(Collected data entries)
══════════════════════════════

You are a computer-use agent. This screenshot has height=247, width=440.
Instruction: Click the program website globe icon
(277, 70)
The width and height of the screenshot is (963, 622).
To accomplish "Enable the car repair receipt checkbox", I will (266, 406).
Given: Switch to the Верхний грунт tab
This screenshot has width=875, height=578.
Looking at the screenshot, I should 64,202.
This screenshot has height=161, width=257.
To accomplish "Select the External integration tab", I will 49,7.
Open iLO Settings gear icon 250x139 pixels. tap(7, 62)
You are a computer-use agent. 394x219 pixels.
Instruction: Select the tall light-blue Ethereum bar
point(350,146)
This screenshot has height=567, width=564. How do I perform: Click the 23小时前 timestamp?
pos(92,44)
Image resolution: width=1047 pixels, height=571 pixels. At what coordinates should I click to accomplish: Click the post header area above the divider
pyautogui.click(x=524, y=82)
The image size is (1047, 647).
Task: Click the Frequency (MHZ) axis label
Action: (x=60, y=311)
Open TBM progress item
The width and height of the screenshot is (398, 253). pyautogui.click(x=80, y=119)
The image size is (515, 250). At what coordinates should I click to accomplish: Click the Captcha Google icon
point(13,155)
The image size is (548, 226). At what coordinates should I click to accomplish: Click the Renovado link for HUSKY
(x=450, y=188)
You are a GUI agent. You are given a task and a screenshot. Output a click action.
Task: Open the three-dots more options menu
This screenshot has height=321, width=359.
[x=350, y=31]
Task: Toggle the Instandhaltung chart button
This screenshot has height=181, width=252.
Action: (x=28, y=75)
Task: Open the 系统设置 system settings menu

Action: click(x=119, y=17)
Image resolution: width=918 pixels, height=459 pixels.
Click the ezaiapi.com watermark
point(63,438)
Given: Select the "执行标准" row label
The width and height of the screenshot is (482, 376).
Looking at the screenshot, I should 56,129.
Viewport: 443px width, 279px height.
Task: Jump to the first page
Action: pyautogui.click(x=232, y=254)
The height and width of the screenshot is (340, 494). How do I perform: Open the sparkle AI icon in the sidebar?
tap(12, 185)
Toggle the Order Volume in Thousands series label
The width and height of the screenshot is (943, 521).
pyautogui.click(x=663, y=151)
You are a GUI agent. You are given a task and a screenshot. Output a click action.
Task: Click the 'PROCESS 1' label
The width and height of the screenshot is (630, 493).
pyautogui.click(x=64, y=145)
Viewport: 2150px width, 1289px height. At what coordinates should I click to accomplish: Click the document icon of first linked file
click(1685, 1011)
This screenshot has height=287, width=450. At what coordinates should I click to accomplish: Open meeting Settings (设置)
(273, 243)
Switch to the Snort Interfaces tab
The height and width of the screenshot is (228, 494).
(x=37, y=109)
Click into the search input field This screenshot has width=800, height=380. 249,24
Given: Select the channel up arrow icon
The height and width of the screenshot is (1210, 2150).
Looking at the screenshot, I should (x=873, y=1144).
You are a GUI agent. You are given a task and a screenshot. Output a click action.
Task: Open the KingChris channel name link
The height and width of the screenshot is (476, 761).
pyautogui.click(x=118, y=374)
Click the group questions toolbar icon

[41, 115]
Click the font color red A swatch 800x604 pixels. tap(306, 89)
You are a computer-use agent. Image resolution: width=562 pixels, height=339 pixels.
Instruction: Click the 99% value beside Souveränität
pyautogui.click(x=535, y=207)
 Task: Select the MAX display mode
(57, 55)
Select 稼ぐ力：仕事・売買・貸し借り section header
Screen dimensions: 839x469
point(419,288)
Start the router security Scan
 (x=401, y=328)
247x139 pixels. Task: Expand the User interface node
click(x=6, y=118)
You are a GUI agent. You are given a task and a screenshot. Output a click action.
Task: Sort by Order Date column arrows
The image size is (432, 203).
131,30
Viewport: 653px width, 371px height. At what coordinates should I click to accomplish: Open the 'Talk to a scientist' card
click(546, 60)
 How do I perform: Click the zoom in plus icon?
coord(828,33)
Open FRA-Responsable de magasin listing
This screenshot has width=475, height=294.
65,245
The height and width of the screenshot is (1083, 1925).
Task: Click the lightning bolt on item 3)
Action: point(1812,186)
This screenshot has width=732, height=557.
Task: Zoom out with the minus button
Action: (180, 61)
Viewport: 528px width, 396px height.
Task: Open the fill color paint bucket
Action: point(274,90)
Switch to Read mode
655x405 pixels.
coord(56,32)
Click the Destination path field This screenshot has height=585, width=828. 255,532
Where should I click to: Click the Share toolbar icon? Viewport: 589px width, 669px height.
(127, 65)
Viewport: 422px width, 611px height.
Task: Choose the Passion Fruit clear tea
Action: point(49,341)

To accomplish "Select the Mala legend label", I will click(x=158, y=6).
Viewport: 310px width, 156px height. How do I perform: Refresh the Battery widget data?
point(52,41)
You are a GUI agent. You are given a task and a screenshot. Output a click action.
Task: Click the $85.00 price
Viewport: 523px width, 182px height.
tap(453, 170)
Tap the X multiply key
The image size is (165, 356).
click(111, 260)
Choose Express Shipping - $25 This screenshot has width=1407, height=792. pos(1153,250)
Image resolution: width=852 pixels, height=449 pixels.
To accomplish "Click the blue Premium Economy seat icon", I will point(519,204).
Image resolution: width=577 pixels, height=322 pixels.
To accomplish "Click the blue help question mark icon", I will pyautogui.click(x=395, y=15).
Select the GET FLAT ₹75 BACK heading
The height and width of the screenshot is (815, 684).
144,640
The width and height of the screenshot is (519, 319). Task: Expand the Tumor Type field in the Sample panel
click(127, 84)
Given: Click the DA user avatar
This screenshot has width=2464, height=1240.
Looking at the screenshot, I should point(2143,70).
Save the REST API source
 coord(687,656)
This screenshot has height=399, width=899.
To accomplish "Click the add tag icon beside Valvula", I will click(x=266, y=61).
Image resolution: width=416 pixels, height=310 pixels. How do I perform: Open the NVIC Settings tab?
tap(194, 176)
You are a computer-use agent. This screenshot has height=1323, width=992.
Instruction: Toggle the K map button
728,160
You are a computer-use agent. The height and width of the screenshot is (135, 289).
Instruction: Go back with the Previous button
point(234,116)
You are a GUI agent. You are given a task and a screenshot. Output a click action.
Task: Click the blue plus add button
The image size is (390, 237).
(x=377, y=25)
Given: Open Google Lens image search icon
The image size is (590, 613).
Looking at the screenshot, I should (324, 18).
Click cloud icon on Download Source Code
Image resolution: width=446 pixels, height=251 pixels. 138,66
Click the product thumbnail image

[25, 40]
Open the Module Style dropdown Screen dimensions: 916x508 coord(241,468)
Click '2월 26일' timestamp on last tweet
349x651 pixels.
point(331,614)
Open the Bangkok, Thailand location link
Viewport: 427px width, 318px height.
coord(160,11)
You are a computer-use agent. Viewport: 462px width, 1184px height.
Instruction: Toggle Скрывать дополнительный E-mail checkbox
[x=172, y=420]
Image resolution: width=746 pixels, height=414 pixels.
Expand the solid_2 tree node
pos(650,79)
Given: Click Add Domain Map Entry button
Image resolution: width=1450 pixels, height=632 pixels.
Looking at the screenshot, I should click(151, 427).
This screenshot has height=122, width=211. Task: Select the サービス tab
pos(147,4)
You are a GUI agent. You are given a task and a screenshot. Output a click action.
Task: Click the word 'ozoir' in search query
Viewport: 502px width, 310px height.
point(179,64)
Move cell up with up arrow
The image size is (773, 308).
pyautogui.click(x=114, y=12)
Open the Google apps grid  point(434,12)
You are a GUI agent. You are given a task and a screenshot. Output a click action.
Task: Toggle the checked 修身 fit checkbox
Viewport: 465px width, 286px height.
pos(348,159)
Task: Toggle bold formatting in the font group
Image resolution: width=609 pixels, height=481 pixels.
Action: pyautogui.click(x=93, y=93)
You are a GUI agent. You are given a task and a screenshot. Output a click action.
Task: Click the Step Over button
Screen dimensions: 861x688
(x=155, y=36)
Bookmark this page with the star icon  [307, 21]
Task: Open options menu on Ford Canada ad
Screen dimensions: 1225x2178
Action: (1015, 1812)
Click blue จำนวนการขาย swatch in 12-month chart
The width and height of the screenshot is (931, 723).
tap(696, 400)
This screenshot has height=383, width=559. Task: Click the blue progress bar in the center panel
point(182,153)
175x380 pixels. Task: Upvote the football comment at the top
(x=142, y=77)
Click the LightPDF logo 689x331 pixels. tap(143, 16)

══════════════════════════════

| What you will do |
The answer must be every line from the entries above that holds the string "font".

| Answer to this task |
Click the font color red A swatch 800x604 pixels. tap(306, 89)
Task: Toggle bold formatting in the font group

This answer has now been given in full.